Facebook on Monday began rolling out video calling on its Messenger mobile application, enabling face-to-face conversations among users of the app around the world.
With the new feature, users can add video to calls to another person with the same application.
"You can quickly start a video call from any conversation with just one tap," Facebook said in a statement.
"If you're messaging with someone and realize that words just aren't enough, you can simply choose the video icon in the top right corner of the screen and start a video call right from within an existing Messenger conversation."
Similar services are offered by Microsoft's Skype, Google Hangouts and Apple's FaceTime.
Facebook last year broke off Messenger from the main Facebook application for mobile users, creating a separate platform which now has some 600 million users.
The world's biggest social network also opened up Messenger to outside developers as part of its strategy to create a "family" of apps that also includes Instagram and WhatsApp.
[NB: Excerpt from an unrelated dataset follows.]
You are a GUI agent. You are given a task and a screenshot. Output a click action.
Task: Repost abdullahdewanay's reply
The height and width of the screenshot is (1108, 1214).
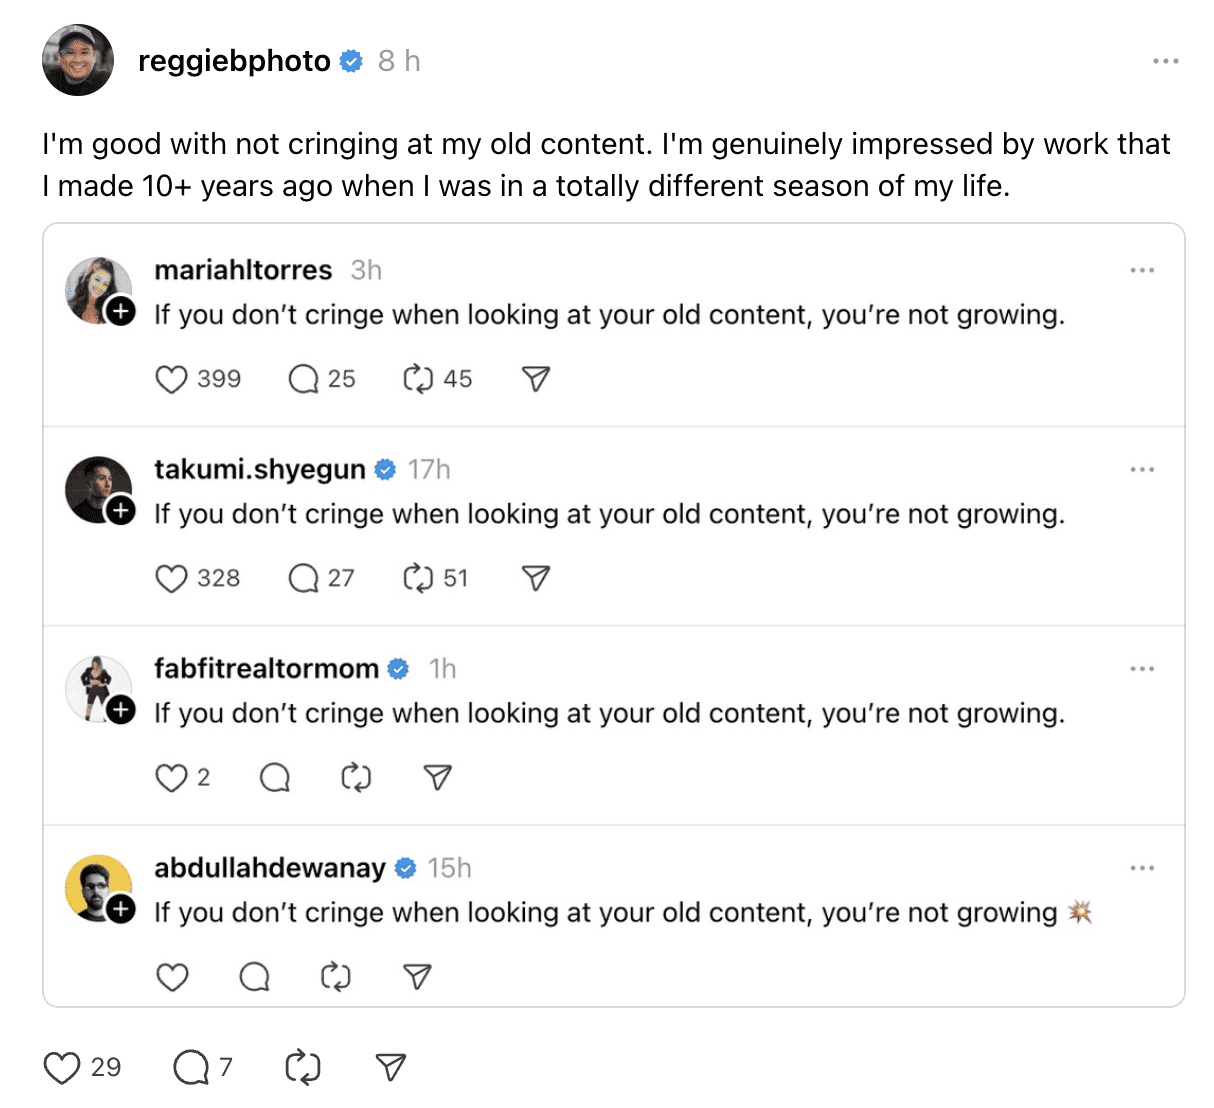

Free calling has been available for two years to users of Messenger, although people may be required to pay for data used during the connections.
"Video calling will expand Messenger's real-time communication features, enabling the more than 600 million people who use Messenger every month to reach others wherever they are, from anywhere," the statement said. "It's fast, reliable and high quality."
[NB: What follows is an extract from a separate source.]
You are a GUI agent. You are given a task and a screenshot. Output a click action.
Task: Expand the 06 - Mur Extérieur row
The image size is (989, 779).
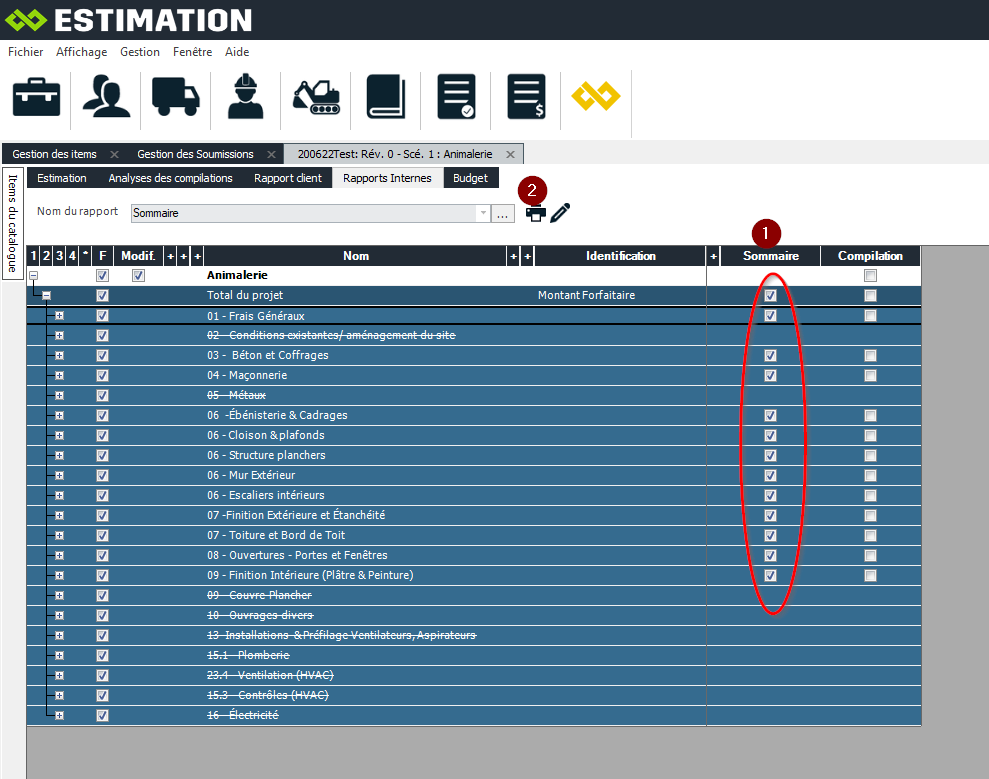click(x=59, y=476)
Video calling in Messenger is launching for people using Apple or and Android devices in Belgium, Britain, Canada, Croatia, Denmark, France, Greece, Ireland, Laos, Lithuania, Mexico, Nigeria, Norway, Oman, Poland, Portugal, the US and Uruguay and will hit more countries over the coming months.
Facebook has offered few hints on how it will monetize Messenger, but recently unveiled a system of peer-to-peer payments which could be adapted as an e-commerce platform.
Another Messenger allowed users to communicate with online merchants, essentially turning formerly impersonal Internet shopping into ongoing text message conversations.